Dana Shem-Ur studied phi­los­o­phy at the École Nor­male Supérieure. Ph.D. can­di­date in his­to­ry at Tel Aviv Uni­ver­si­ty, she trans­lates from French, Ital­ian, Chi­nese into Hebrew and published Where I am (New Vessel Press, 2023). and Roaming Scent (Yediot Sfarim, 2026).

Introduction: “A young Israeli woman travels to Paris to study sociology. In the process, she investigates herself—her desires, her longings. A relationship that develops with an older, married lecturer becomes a grammar of absence. The novel’s turbulent opening—a hotel room in Stockholm, a single bed—points to its true subject: not the act itself but the consciousness of the act; not possession but the twilight zone in which it exists in imagination, in memory.

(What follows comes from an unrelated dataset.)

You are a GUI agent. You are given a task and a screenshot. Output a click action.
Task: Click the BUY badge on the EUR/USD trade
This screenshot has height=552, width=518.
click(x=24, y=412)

Phantom Scent offers rare prose in its clarity and sensual intelligence. It is a philosophical novel that breathes—or a sensual novel that thinks. It interprets eros without dimming its radiance, tracing the lingering fragrance it leaves behind. By the end, the reader is left with a sensation that does not leave the body—something few books manage to achieve.”—Benjamin Balint

Dana Shem-Ur is a writer and translator from Chinese and French. Her first book, Where I Am, was published by Pardes and by the American publisher New Vessel Press.

“Phantom Scent is a playful, intelligent, and sexy book that performs wonders with language. At the same time, it is a heartrending book about the frustrating, agonizing gaps between infatuation and love, and between physical pleasure—sublime as it may be—and emotional fulfillment.” —Yigal Schwartz 

Your novel foregrounds consciousness over action. Is fiction, for you, a form of phenomenological inquiry?

DSU: You could say that, or perhaps say that it is an inquiry into the human soul. But there, too, there is action. I........

© The Times of Israel (Blogs)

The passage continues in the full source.